__PROMPT__:
Once you have read the entries, copy all of them exactly.

__Dataset entries__:
▽
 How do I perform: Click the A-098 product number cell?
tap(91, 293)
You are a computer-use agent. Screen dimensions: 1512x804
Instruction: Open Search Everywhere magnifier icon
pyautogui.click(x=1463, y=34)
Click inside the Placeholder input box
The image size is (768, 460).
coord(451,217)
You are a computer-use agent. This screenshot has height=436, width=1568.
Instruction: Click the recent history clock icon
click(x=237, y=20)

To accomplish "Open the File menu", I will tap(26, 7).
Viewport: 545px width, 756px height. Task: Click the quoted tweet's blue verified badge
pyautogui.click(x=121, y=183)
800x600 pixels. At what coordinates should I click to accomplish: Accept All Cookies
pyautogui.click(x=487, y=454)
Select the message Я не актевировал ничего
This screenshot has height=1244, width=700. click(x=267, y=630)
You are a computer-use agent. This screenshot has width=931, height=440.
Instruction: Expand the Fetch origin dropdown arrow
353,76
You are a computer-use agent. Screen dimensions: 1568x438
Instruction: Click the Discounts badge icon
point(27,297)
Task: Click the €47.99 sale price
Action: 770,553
△
__SOLUTION FOR THIS EXERCISE__:
 How do I perform: Click the A-098 product number cell?
tap(91, 293)
You are a computer-use agent. Screen dimensions: 1512x804
Instruction: Open Search Everywhere magnifier icon
pyautogui.click(x=1463, y=34)
Click inside the Placeholder input box
The image size is (768, 460).
coord(451,217)
You are a computer-use agent. This screenshot has height=436, width=1568.
Instruction: Click the recent history clock icon
click(x=237, y=20)

To accomplish "Open the File menu", I will tap(26, 7).
Viewport: 545px width, 756px height. Task: Click the quoted tweet's blue verified badge
pyautogui.click(x=121, y=183)
800x600 pixels. At what coordinates should I click to accomplish: Accept All Cookies
pyautogui.click(x=487, y=454)
Select the message Я не актевировал ничего
This screenshot has height=1244, width=700. click(x=267, y=630)
You are a computer-use agent. This screenshot has width=931, height=440.
Instruction: Expand the Fetch origin dropdown arrow
353,76
You are a computer-use agent. Screen dimensions: 1568x438
Instruction: Click the Discounts badge icon
point(27,297)
Task: Click the €47.99 sale price
Action: 770,553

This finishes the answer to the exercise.